◆ **Problem**:
Continue the news passage on Mississippi's medical marijuana ballot measures from the point where it stops.

◆ **Passage for review**:
# # # # #

The medical marijuana portion of the ballot features two selections for voters to make.

First, people have the option to vote for approval of either medical marijuana measure, which includes Initiative 65 and Alternative 65A, or against both measures. If the majority vote against both measures, there will be no medical marijuana allowed in the state.

The first choice voters must make on the ballot regarding medical marijuana.
The first choice voters must make on the ballot regarding medical marijuana.(Lamar County sample ballot)

If it passes, the next option decides how medical marijuana will be implemented. Those options are Initiative 65, which was placed on the ballot after a petition received the required number of signatures, and Alternative 65A, which was placed on the ballot by the Mississippi Legislature.

So while you may be against medical marijuana, not choosing an option on the second question leaves you out of the implementation decision if it passes.

The second step will ask you to choose between Initiative 65 or Alternative 65A.
The second step will ask you to choose between Initiative 65 or Alternative 65A.(Lamar County sample ballot)

Initiative 65 is an amendment to the state constitution drafted by the group Medical Marijuana 2020. The legislature placed Alternative 65A on the ballot after Initiative 65 qualified.

Jamie Grantham with Medical Marijuana 2020 is asking voters to choose Initiative 65.

“Thirty-four other states have medical marijuana programs and more than 3.5 million patients are receiving treatment through those programs," Grantham said. “There is zero reason why patients here in Mississippi should not have that same access.”

Dr. Thad Waites, chairman of the Mississippi State Board of Health, has come out against Initiative 65, saying the board of health isn’t meant to handle the duties laid out in the amendment.

“When I first saw it, I kind of said, ‘Whoa, I can’t believe this," because it puts everything on the state health department and it just looked like it was going to be tremendously difficult,” Waites said.

Grantham says state health departments in other states handle medical marijuana, adding that her group sat down with the board to get their insight on the initiative.

# # # # #

Stored items

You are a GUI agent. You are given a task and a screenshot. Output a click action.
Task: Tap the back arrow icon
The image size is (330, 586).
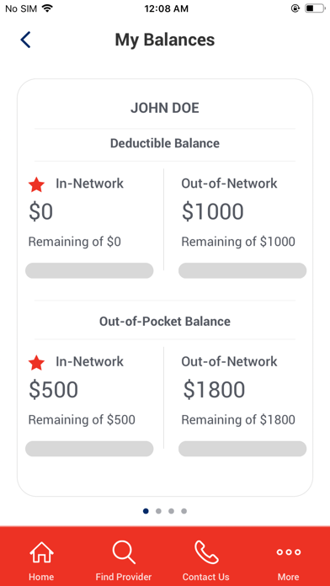tap(25, 40)
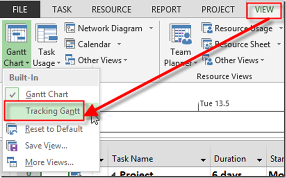The width and height of the screenshot is (286, 178).
Task: Open Task Name column filter dropdown
Action: (203, 159)
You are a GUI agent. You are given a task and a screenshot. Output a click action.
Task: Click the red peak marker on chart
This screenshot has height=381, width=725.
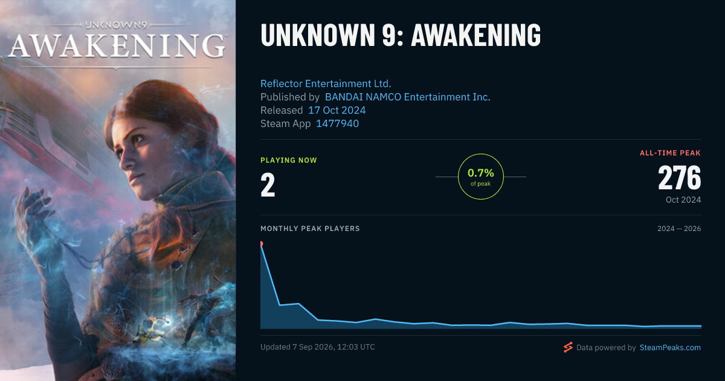pyautogui.click(x=261, y=244)
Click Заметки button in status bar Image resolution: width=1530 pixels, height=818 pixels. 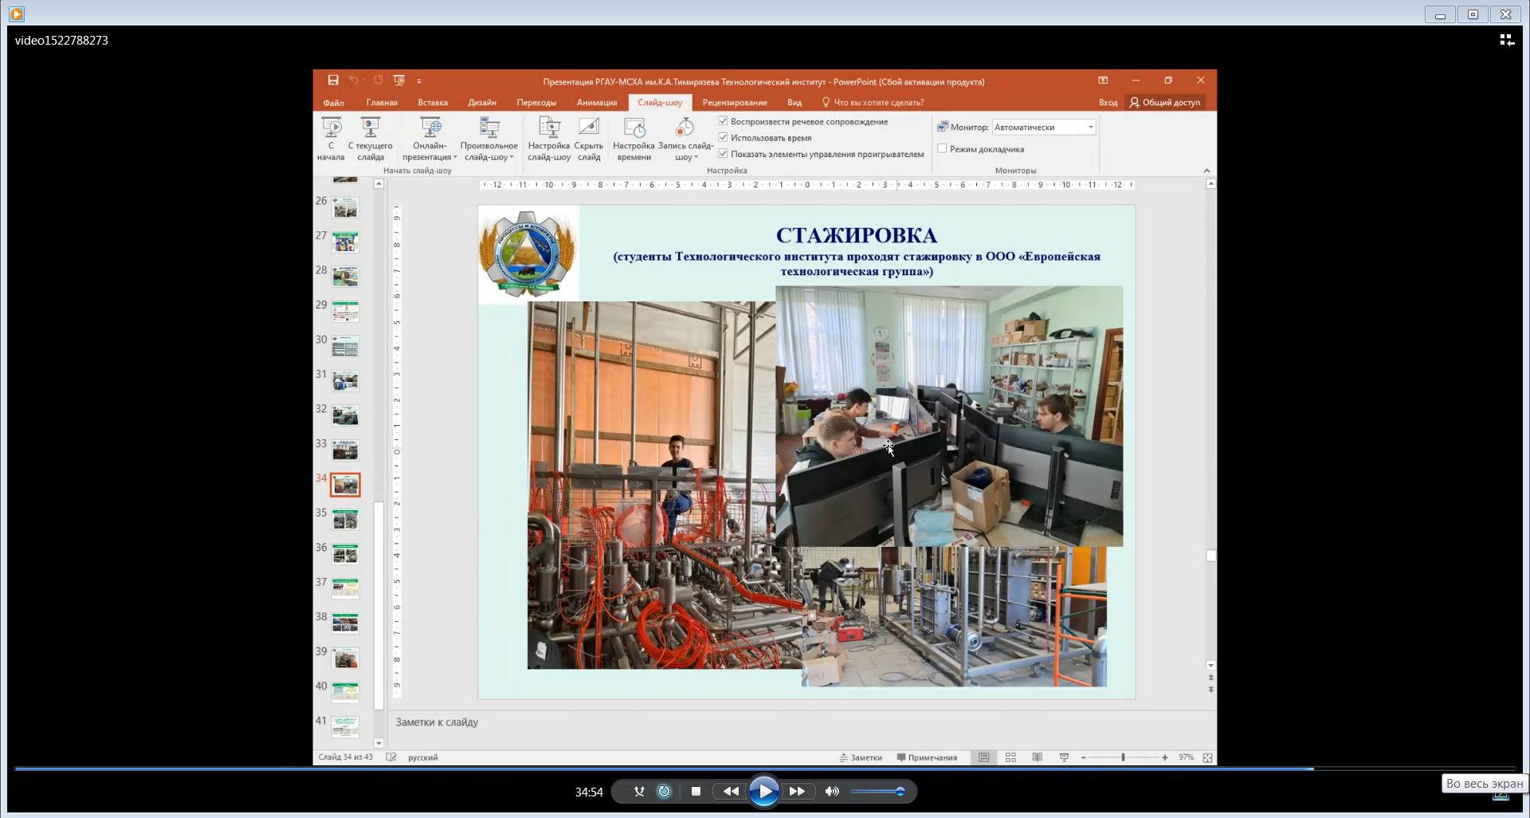[861, 757]

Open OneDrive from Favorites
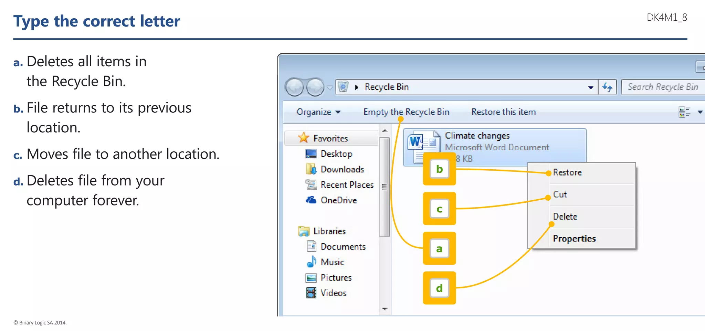338,200
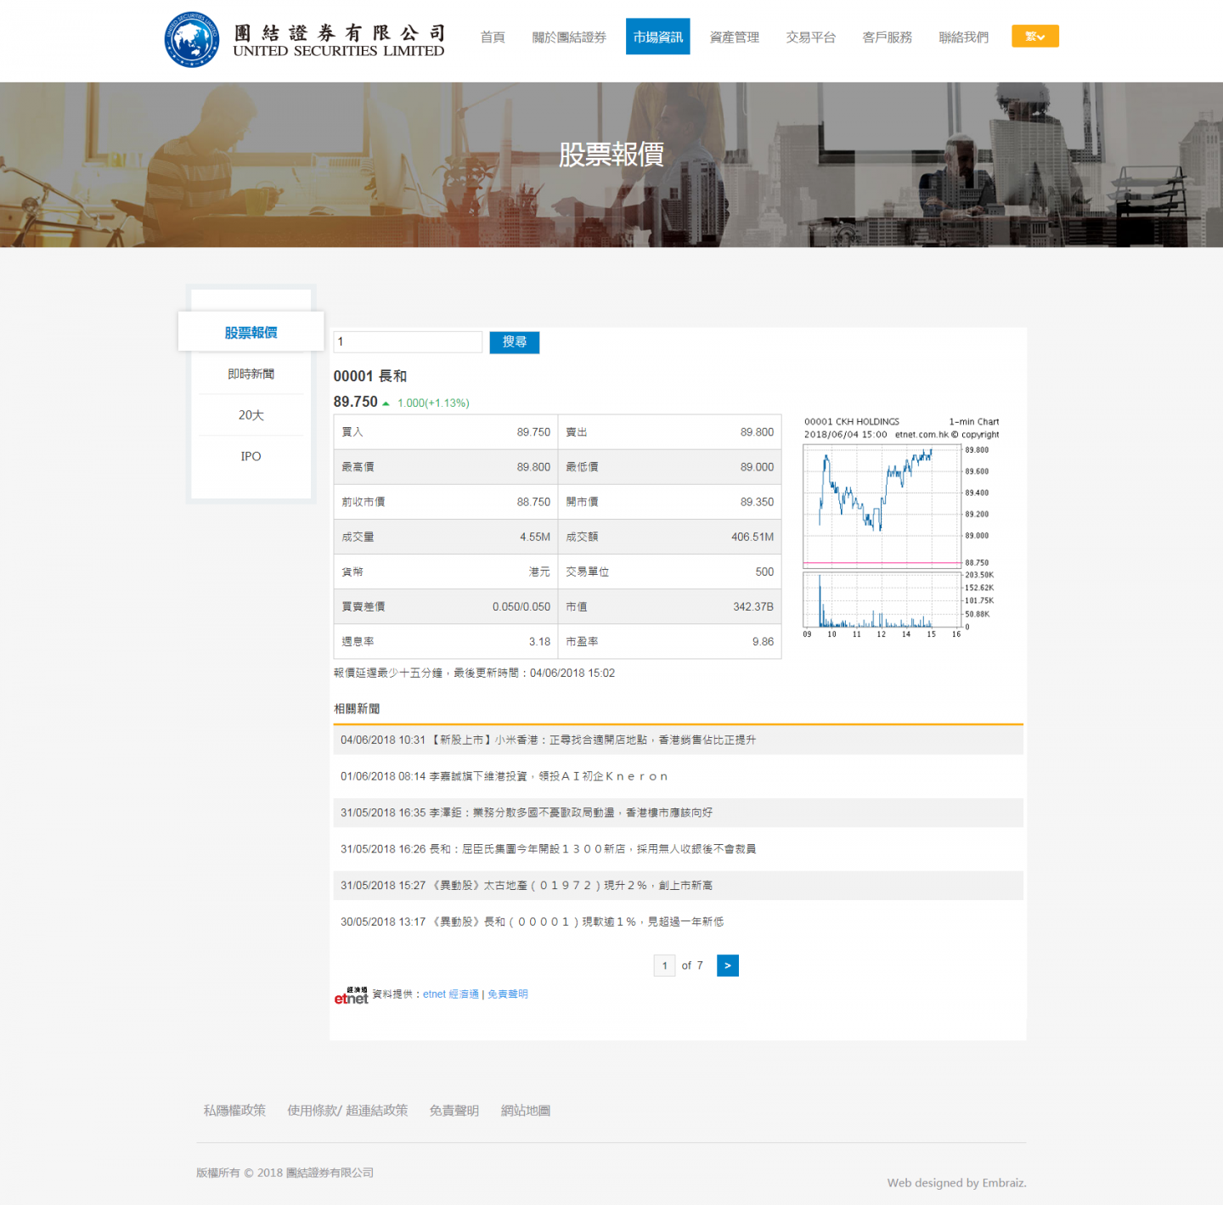
Task: Open the language selector dropdown
Action: (1034, 37)
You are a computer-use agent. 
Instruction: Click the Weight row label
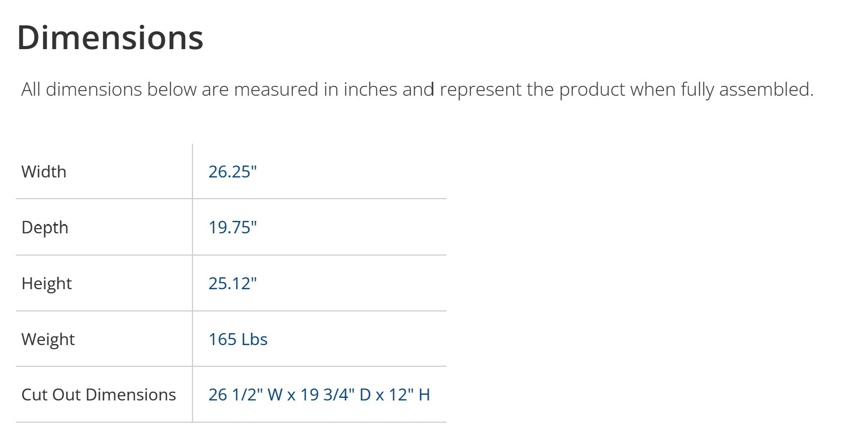tap(48, 339)
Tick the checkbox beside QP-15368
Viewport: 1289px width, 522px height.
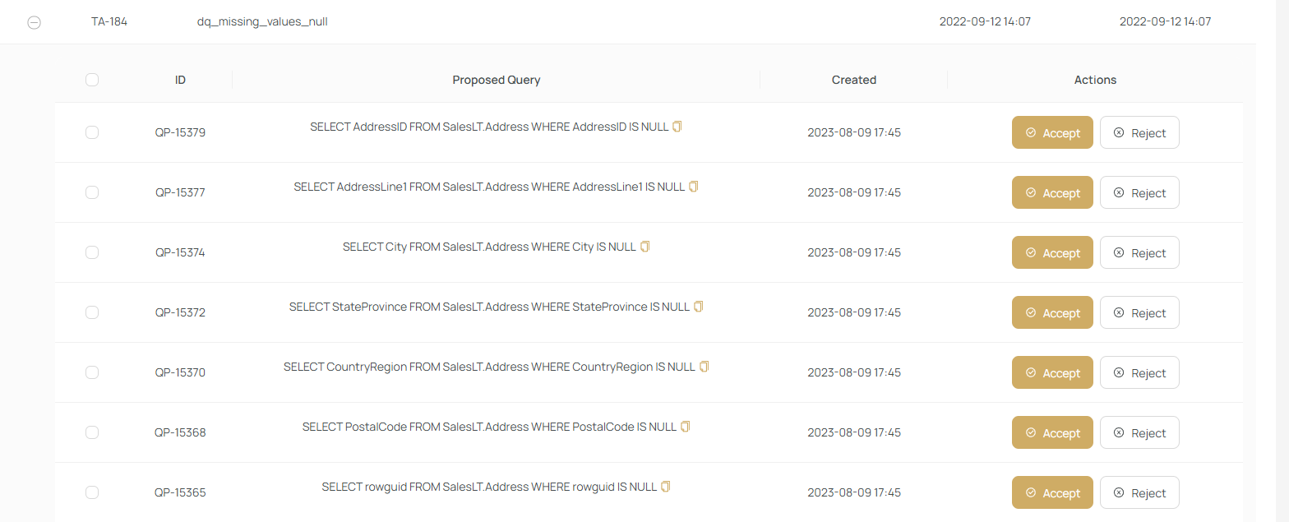pos(92,432)
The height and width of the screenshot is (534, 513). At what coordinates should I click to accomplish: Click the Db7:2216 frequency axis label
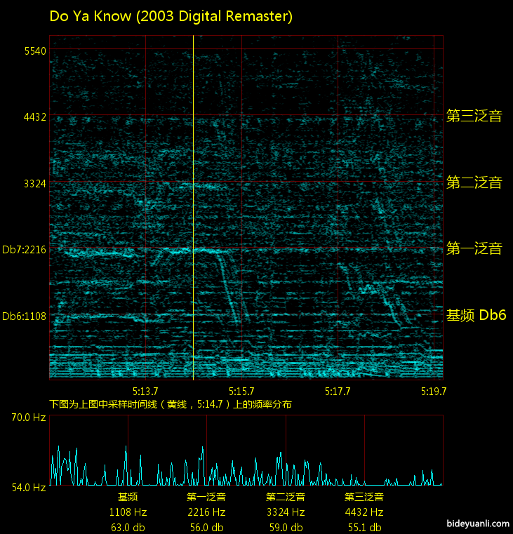(24, 250)
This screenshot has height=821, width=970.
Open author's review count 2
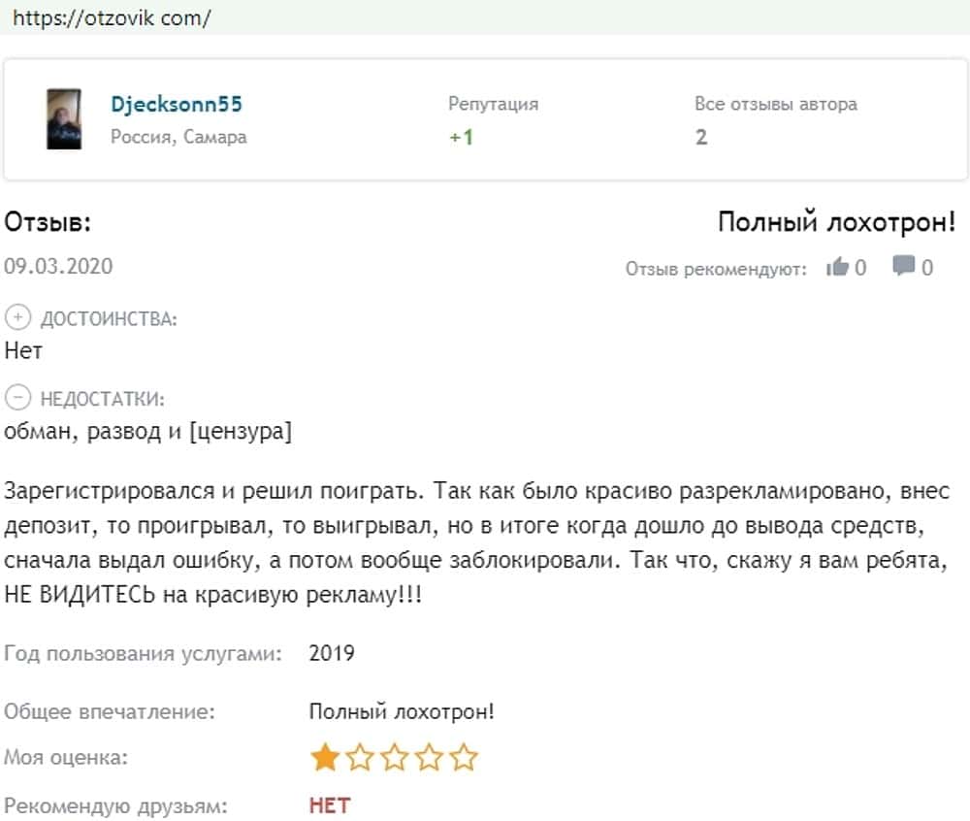coord(701,137)
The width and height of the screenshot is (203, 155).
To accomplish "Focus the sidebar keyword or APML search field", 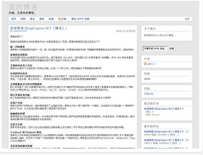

# # # # #

◆ **Response to this exercise**:
“It pertains to public health. This is a medical issue," Grantham said. “Someone has to regulate it and in other states, their state department of health is a standard regulatory agency for these programs.”

Waites is also concerned with the lack of control the legislature would have moving forward if it was passed.

“When it goes into the constitution, nobody can touch it without later having to do another constitutional amendment," Waites said.

The legislature’s option, Alternative 65A, would give the opportunity for changes, but Grantham argues it doesn’t require any action by the legislature.

“They don’t have a list of qualifying medical conditions, they don’t have a framework for how it would function, they don’t have a program start date," Grantham said. "There’s nothing in there that requires them to ever do anything.”

Waites adds that with Initiative 65, all of the taxes on the medical marijuana industry go back into the program.

“There is no benefit to the municipalities, to the state government, to the general fund," Waites said.

Grantham included that this would not allow the use of recreational medical marijuana, and the initiative does outline 22 illnesses that would qualify people for medical marijuana use.

“It requires that doctor certification, there’s medical marijuana ID cards, there are checks and balances. It is 100% medical,” Grantham said.

Waites also said the Mississippi State Medical Association and the American Medical Association are against the measure, but Grantham said polls show 81% of Mississippians are in favor of medical marijuana use for patients who are suffering.